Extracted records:
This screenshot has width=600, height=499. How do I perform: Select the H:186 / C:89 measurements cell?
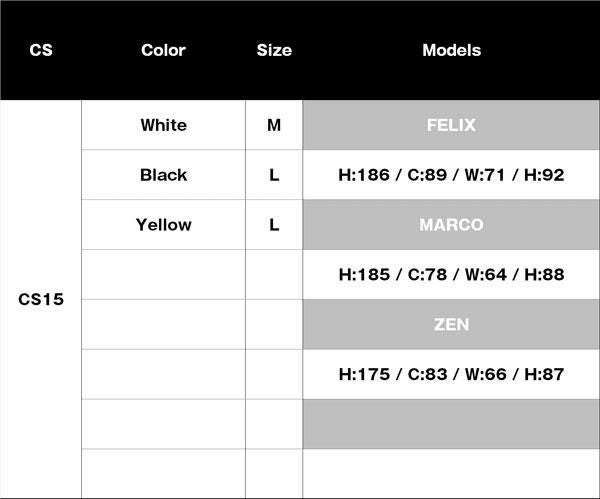pos(451,175)
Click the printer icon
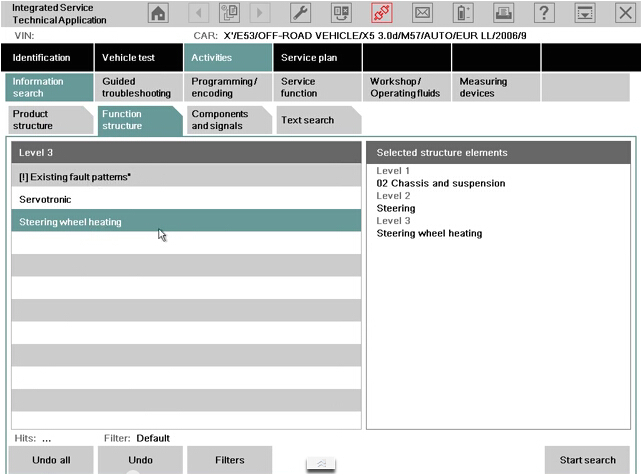642x475 pixels. (x=503, y=13)
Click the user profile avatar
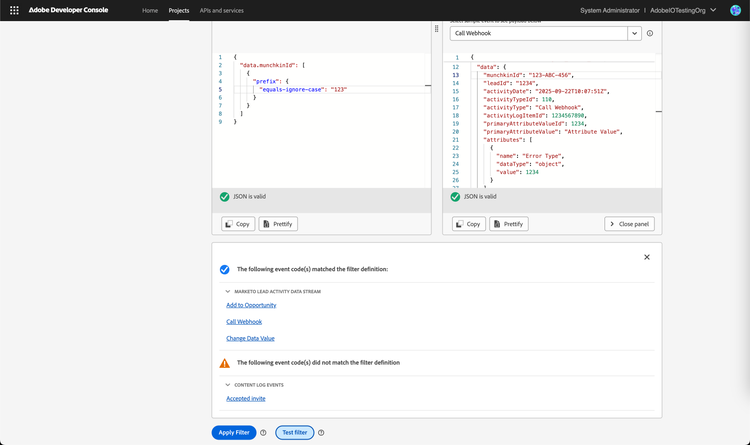The image size is (750, 445). pyautogui.click(x=736, y=10)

* _Instructions for the task_: What is needed is an exact copy of the records above, with no pictures in it.

* _Task output_:
This screenshot has width=600, height=499. How do I perform: Select the H:186 / C:89 measurements cell?
pos(451,175)
Click the printer icon
642x475 pixels. (x=503, y=13)
Click the user profile avatar
The image size is (750, 445). pyautogui.click(x=736, y=10)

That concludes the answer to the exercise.